[Fragmento para leer]:
☆ ☆ ☆
Ello fue al cabo que doña Juana pidió con
entereza a Fernández de Lorca las llaves del tesoro real, y tomando un papel,
escribió en él unas líneas que entregó al tesorero para su descargo.
Recibió la llave del tesorero, y la reina
volvióse con D. Beltrán por el mismo camino soterraño de que se sirvió para
venir.
Al otro día, Pero Fernández de Lorca presentó
al rey la dimisión de su cargo, y D. Enrique se la admitió, nombrándole, en cambio,
su secretario.
Poco después Fernández de Lorca determinó
dejar su casa y viñas del Arenal para la fundación de una obra pía. Compadecido
de los que ejerciendo un oficio llegaban a una edad decrépita sin poder ganarse
el sustento trabajando, fundó en 1460 un colegio donde se recogiesen doce
pobres honrados menestrales, poniendo por titular a Santa Catalina, virgen y mártir,
de quien era particular devoto.
Confirió el patronato al prior de San Jerónimo,
quien les nombraba un rector, que por lo regular era siempre un monje del Buen Retiro.
☆ ☆ ☆
[Conjunto de tareas]:
[a] En el fragmento sobre Fernández de Lorca, ¿en qué año fundó el colegio para doce menestrales pobres?
[b] Prosigue el fragmento sobre Fernández de Lorca a partir de su última oración.

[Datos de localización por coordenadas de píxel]
☆ ☆ ☆
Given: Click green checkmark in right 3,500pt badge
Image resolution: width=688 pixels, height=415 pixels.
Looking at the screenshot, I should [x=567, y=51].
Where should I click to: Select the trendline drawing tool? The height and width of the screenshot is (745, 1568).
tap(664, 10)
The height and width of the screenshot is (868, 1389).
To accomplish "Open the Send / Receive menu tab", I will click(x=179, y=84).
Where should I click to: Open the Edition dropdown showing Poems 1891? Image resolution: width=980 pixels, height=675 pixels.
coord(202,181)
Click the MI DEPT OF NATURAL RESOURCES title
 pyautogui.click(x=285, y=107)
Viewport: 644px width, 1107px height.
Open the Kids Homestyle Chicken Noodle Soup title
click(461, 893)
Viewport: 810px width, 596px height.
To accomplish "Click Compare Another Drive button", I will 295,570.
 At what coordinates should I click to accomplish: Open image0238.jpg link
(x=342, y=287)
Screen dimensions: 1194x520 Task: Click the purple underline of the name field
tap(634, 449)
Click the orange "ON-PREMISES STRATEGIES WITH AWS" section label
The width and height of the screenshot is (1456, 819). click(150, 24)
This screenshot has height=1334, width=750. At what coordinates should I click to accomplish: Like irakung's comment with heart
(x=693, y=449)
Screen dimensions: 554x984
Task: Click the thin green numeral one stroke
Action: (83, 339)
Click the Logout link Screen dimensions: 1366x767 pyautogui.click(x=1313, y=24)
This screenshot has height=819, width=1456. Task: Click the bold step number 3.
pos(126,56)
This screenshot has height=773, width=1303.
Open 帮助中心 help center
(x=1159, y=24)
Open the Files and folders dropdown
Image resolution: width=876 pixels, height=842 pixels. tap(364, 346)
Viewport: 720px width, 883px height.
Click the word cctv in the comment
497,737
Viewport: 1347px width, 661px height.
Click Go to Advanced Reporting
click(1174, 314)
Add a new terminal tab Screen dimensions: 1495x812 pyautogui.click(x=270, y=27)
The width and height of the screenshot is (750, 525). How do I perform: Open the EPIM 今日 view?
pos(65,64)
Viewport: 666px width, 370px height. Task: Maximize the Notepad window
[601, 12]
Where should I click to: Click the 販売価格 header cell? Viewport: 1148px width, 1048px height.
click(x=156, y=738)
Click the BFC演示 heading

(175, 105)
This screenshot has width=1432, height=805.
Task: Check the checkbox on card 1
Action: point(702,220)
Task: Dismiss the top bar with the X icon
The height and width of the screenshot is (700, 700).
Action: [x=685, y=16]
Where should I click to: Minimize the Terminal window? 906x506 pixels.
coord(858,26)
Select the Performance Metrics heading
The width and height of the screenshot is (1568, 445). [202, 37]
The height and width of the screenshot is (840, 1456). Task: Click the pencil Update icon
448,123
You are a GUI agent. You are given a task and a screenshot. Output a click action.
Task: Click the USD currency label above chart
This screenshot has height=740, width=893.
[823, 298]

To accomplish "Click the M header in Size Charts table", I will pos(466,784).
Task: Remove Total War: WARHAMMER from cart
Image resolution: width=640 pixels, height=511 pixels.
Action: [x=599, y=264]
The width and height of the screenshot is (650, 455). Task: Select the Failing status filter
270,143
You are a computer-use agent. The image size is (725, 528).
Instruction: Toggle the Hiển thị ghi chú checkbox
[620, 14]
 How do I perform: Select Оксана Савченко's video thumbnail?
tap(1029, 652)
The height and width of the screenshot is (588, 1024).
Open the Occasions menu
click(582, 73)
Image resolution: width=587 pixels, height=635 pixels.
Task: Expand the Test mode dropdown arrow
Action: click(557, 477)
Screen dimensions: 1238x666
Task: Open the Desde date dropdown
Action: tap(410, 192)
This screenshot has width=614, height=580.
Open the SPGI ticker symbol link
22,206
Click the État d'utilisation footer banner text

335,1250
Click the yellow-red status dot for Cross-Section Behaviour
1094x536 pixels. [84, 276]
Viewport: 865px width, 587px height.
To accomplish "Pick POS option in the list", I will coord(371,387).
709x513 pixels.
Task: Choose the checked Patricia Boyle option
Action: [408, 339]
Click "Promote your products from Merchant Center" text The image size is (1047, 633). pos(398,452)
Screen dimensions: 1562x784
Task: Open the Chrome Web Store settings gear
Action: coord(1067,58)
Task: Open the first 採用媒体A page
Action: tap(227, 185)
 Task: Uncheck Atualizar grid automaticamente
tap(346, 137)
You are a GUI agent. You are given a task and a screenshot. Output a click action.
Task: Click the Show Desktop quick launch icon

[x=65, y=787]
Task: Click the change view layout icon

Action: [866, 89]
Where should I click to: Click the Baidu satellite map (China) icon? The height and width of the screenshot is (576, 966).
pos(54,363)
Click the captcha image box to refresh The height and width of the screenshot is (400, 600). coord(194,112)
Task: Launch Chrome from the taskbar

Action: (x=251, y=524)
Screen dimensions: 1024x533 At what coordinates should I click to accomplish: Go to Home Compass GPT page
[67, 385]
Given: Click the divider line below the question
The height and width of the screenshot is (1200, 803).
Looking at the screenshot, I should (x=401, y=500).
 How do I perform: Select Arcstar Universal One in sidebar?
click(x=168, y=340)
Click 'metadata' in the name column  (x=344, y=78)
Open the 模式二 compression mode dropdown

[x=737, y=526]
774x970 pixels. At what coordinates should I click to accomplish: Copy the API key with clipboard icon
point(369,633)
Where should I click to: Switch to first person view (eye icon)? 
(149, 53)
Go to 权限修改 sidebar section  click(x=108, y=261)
☆ ☆ ☆
[Respuestas escritas]:
[a] En 1460.

[b]
Mandó que los recogidos, que por esto recibieron el nombre de donados, usasen un
hábito que consistía en ropón pardo y becas azules. Llevaban sombreros de amplias
alas y bastones, y además era reglamentario que usasen bucles empolvados, lo cual
parece excesiva coquetería y complicación propicia al desaseo.
En la iglesia de San Jerónimo el Real, ya
trasladado este monasterio desde las márgenes del río a los altos del Prado, hizo
labrar Fernández de Lorca la capilla de Santa Catalina, en la que le fue luego
erigido un suntuoso mausoleo, que se conservó hasta la invasión francesa en 1808,
durante la cual fue destruido, como tantas obras magníficas de arte.
Todos los años, en la víspera del Día de
Difuntos, acudían a esa capilla, para rezar por el alma del fundador, los viejos
colegiales de Santa Catalina, a los que se les llamaba Donados por el ropón
talar que vestían, a semejanza de hábito religioso.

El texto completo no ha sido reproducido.